→ TEXTO DE ESTUDIO:
Dos aspectos nos parece relevante destacar con relación a la condena en contra del ex gobernante iraquí: la pena de muerte y las normas del debido proceso.
Las organizaciones que promueven en el mundo el respeto por los Derechos Humanos de todos y para todos, no han permanecido indiferentes, entendiendo que nadie puede ser condenado a la pena capital, improcedente en todos los casos al representar la máxima de las torturas que puede inflingirse y, entre otros argumentos, por constituir un asesinato legal por medio del que el Estado da muerte a un ser humano de forma premeditada y a sangre fría, procedimiento muchas veces a la altura o peor de los hechos que se trata de castigar.
Nunca se ha demostrado que la pena de muerte posea una eficacia especial a la hora de reducir la delincuencia o la violencia política.
Su aplicación suele ser fuente de abusos contra quienes no cuentan con medios para defenderse y de presión en contra de minorías raciales, étnicas o religiosas, siendo utilizada con frecuencia como instrumento de represión política.
Se impone y se ejecuta de manera arbitraria, constituyendo un castigo irrevocable que, inevitablemente, puede dar lugar a la ejecución de personas inocentes y viola los Derechos Humanos fundamentales.
También importa en este caso el cómo se gestó la sanción. El juicio llevado a cabo en contra del condenado por la masacre de 1982 contra los habitantes de Duyail, de la que se le estima responsable, fue deficiente desde todo punto de vista, principalmente porque se ha dictado en un régimen sujeto a fuerzas invasoras interesadas, con innegable ingerencia política e, incluso, parece producto de luchas de antigua data entre diversos sectores en pugna en el Estado que dicta la condena en un clima de guerra, salpicado de inestabilidad y atentados que ocurren a diario.

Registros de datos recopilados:
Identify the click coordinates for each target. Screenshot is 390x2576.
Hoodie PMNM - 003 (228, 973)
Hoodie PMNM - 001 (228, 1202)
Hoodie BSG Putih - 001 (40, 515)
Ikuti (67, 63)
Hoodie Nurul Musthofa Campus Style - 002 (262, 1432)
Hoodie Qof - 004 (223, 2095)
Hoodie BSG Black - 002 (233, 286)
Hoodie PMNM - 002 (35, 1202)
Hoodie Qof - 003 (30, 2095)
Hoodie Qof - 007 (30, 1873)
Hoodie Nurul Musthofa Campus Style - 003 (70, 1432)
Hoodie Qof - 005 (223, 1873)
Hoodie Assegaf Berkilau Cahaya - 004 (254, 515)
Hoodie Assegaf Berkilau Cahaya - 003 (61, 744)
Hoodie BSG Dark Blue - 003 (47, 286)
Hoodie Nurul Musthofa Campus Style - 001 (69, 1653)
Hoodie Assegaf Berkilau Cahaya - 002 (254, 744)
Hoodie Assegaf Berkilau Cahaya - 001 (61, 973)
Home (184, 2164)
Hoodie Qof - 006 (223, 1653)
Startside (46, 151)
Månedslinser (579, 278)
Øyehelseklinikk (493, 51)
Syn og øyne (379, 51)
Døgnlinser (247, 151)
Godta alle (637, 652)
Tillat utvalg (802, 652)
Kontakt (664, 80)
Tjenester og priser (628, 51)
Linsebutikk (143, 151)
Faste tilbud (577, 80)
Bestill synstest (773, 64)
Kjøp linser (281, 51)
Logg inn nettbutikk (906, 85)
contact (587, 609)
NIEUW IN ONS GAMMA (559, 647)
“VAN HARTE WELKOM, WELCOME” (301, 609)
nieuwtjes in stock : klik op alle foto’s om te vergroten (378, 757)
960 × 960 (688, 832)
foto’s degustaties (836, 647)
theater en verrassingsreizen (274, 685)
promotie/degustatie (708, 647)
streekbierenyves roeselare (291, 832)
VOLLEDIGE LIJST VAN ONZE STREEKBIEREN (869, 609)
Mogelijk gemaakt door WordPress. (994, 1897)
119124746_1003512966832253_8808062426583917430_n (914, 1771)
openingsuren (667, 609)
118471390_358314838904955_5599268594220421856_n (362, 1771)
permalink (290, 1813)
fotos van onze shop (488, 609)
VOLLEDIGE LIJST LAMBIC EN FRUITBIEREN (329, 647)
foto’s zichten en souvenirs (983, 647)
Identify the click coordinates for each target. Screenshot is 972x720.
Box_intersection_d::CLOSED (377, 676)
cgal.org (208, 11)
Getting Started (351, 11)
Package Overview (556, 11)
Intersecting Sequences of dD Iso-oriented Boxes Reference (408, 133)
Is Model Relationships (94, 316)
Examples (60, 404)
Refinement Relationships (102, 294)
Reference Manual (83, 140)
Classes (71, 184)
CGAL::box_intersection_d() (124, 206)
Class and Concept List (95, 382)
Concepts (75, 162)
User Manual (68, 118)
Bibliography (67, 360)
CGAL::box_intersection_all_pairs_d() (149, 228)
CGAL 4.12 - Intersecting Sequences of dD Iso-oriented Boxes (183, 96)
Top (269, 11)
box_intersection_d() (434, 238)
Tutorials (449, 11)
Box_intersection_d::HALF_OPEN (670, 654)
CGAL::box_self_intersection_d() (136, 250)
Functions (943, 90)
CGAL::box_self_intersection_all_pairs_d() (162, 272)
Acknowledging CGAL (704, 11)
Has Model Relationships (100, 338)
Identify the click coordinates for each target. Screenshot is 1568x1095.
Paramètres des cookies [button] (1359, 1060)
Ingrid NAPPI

→ QUÉ HACER:
[1] Contesta estas preguntas según el texto sobre la condena al ex gobernante iraquí:
(a) ¿Qué dos aspectos de la condena se destacan al principio?
(b) ¿Qué nunca se ha demostrado sobre la pena de muerte?
(c) ¿En qué año ocurrió la masacre de Duyail?
[2] Repite tal cual el pasaje del texto sobre la condena al ex gobernante iraquí que va desde "Se impone y" hasta "ocurren a diario.".
Este material no tiene nada que ver con el texto.

→ RESPUESTAS DADAS:
[1]
(a) La pena de muerte y las normas del debido proceso.
(b) Que tenga una eficacia especial a la hora de reducir la delincuencia o la violencia política.
(c) En 1982.

[2]
Se impone y se ejecuta de manera arbitraria, constituyendo un castigo irrevocable que, inevitablemente, puede dar lugar a la ejecución de personas inocentes y viola los Derechos Humanos fundamentales.
También importa en este caso el cómo se gestó la sanción. El juicio llevado a cabo en contra del condenado por la masacre de 1982 contra los habitantes de Duyail, de la que se le estima responsable, fue deficiente desde todo punto de vista, principalmente porque se ha dictado en un régimen sujeto a fuerzas invasoras interesadas, con innegable ingerencia política e, incluso, parece producto de luchas de antigua data entre diversos sectores en pugna en el Estado que dicta la condena en un clima de guerra, salpicado de inestabilidad y atentados que ocurren a diario.